Aim of the exercise: In your answer, copy every entry that follows exactly.

Exercise data:
§ §

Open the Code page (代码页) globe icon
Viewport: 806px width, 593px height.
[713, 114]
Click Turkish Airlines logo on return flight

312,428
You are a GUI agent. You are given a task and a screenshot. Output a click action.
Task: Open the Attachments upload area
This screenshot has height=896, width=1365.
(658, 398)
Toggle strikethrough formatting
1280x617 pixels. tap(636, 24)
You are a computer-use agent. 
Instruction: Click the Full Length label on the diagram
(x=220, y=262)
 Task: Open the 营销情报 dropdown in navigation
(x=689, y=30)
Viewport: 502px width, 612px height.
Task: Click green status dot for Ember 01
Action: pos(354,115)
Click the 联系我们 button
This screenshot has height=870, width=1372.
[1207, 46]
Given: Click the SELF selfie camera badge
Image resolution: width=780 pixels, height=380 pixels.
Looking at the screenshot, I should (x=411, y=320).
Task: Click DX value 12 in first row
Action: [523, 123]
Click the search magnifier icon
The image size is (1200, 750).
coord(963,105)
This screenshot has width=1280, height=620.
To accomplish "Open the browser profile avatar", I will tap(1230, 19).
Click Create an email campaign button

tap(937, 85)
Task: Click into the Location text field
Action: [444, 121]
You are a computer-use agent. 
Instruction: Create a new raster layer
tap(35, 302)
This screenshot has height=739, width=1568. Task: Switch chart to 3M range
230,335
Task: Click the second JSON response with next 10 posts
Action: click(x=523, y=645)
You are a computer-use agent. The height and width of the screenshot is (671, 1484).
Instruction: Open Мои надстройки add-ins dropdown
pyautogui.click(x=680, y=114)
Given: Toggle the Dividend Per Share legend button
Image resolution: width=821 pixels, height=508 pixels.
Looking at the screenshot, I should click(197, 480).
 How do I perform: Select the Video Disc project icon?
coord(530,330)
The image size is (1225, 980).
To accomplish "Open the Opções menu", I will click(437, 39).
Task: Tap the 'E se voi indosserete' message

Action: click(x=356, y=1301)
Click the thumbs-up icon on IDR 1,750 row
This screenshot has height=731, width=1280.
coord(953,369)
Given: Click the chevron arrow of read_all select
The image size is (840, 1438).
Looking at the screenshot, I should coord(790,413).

§ §

Written response:
Open the Code page (代码页) globe icon
Viewport: 806px width, 593px height.
[713, 114]
Click Turkish Airlines logo on return flight

312,428
You are a GUI agent. You are given a task and a screenshot. Output a click action.
Task: Open the Attachments upload area
This screenshot has height=896, width=1365.
(658, 398)
Toggle strikethrough formatting
1280x617 pixels. tap(636, 24)
You are a computer-use agent. 
Instruction: Click the Full Length label on the diagram
(x=220, y=262)
 Task: Open the 营销情报 dropdown in navigation
(x=689, y=30)
Viewport: 502px width, 612px height.
Task: Click green status dot for Ember 01
Action: pos(354,115)
Click the 联系我们 button
This screenshot has height=870, width=1372.
[1207, 46]
Given: Click the SELF selfie camera badge
Image resolution: width=780 pixels, height=380 pixels.
Looking at the screenshot, I should (x=411, y=320).
Task: Click DX value 12 in first row
Action: [523, 123]
Click the search magnifier icon
The image size is (1200, 750).
coord(963,105)
This screenshot has width=1280, height=620.
To accomplish "Open the browser profile avatar", I will tap(1230, 19).
Click Create an email campaign button

tap(937, 85)
Task: Click into the Location text field
Action: [444, 121]
You are a computer-use agent. 
Instruction: Create a new raster layer
tap(35, 302)
This screenshot has height=739, width=1568. Task: Switch chart to 3M range
230,335
Task: Click the second JSON response with next 10 posts
Action: click(x=523, y=645)
You are a computer-use agent. The height and width of the screenshot is (671, 1484).
Instruction: Open Мои надстройки add-ins dropdown
pyautogui.click(x=680, y=114)
Given: Toggle the Dividend Per Share legend button
Image resolution: width=821 pixels, height=508 pixels.
Looking at the screenshot, I should click(197, 480).
 How do I perform: Select the Video Disc project icon?
coord(530,330)
The image size is (1225, 980).
To accomplish "Open the Opções menu", I will click(437, 39).
Task: Tap the 'E se voi indosserete' message

Action: click(x=356, y=1301)
Click the thumbs-up icon on IDR 1,750 row
This screenshot has height=731, width=1280.
coord(953,369)
Given: Click the chevron arrow of read_all select
The image size is (840, 1438).
Looking at the screenshot, I should coord(790,413).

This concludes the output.